Aufgabe 1
Beantworten Sie anhand des Konzertberichts folgende Fragen:
(a) Von wie vielen Zuschauern ist ungefähr die Rede?
(b) Worauf geht der Name der Band zurück?
(c) Wer sagt, 20 wirklich interessierte Zuhörer seien der Band lieber als 300 desinteressierte?
Aufgabe 2
Schreiben Sie den Konzertbericht im Anschluss an dessen letzte Zeile fort.
── Vorliegender Text ──
Die Österreicher beginnen ihren Auftritt fast schüchtern. Nach ein paar Liedern legt die Band ihre Zurückhaltung ab und kommt in Fahrt. Das Wippen der Füße im Takt stellt sich automatisch ein. Zwischendurch würde das eine oder andere Lied mit mehr Action und mehr Geschwindigkeit, also mit mehr wirklich dreckigem Rock'n'Roll, dem Konzert gut tun. Die Instrumente werden so bearbeitet, dass die Saiten nie ernsthaft in Gefahr sind zu reißen. Auch gegen mehr Bühnenpräsenz wäre nichts einzuwenden. Die etwas ruhige Performance ist aber gleichzeitig eine Stärke. Die Band konzentriert sich auf das Wesentliche, auf das Musikmachen. Dadurch wirken die Fünf authentisch.

Allerdings haben 123 Cheers and a tiger, der Name stammt von einem englischen Trinkspruch, von Beginn an mit der kleinen Kulisse zu kämpfen. Zwar sagt der Bassist Jakob, dass 20 wirklich interessierte Zuhörer der Band lieber seien als 300 desinteressierte. Trotzdem sind die etwa 30 Zuschauer etwas enttäuschend - die tanzbare Musik wird von ihnen nicht genügend gewürdigt.

"Kultur funktioniert in Ebersberg eben nicht"
───
── Datensätze ──
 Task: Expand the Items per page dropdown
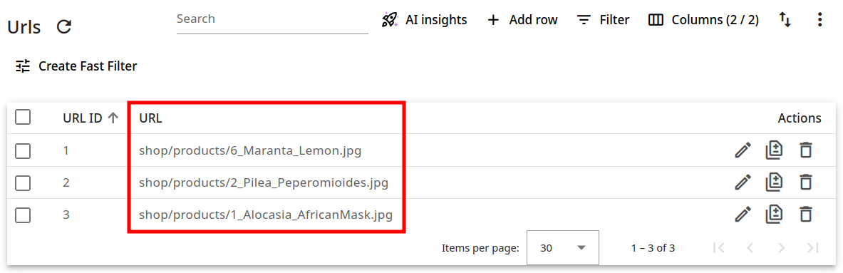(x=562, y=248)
───
── Datensätze ──
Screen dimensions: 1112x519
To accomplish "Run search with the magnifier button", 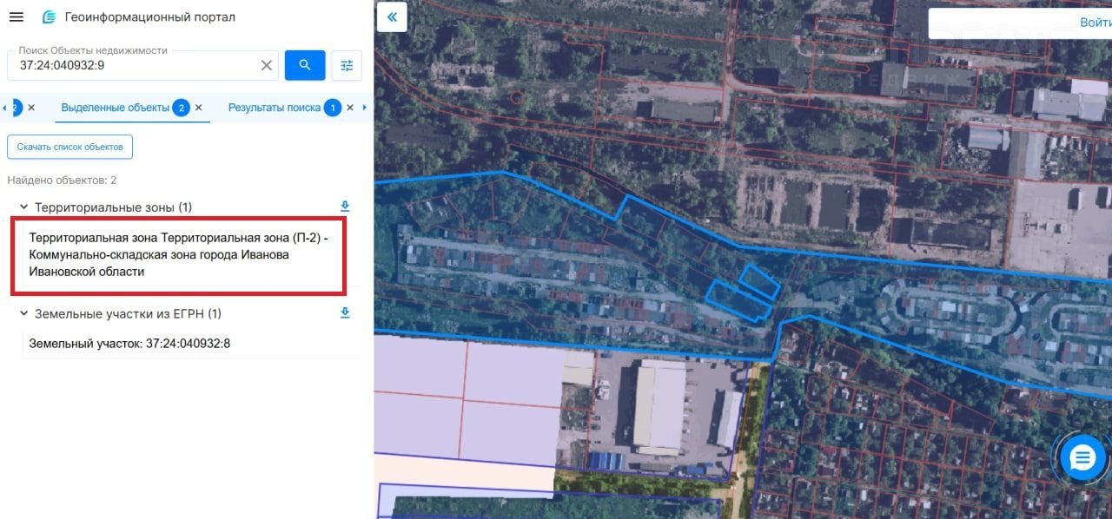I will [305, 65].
───
── Datensätze ──
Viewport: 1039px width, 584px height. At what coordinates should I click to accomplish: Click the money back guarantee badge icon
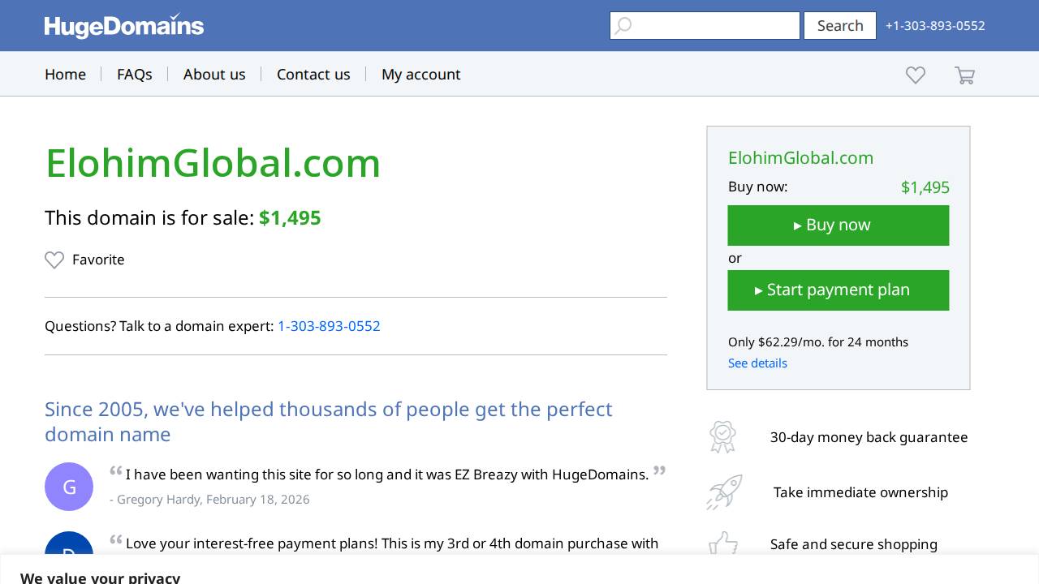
───
Antwort 1
(a) Von etwa 30 Zuschauern.
(b) Auf einen englischen Trinkspruch.
(c) Der Bassist Jakob.

Antwort 2
"Kultur funktioniert in Ebersberg eben nicht", zuckt der Veranstalter Oliver Völcker resigniert die Schultern. Bei lokalen Bands sei die "Erste Etage" noch einigermaßen voll, sobald aber fremde Musiker eingeladen werden, sei es schwer den Club zu füllen, so Völcker: "Trotzdem werden wir weiter ein- bis zweimal im Monat Konzerte veranstalten. Einfach weil es uns wichtig ist, dass auch in Ebersberg ab und zu Live-Musik wenigstens angeboten wird", gibt sich Völcker kämpferisch.

An der Location kann der geringe Zuschauerandrang nicht liegen. Der Bühnenraum ist gemütlich. Gegen die Bühne, das Licht und den Sound ist auch nichts zu sagen. Die fünf Wiener machen das Beste aus der Situation. Das Konzert in Ebersberg ist das letzte ihrer kleinen Deutschland-Tour, die sie nach Hamburg, Kusel und schließlich eben Ebersberg brachte.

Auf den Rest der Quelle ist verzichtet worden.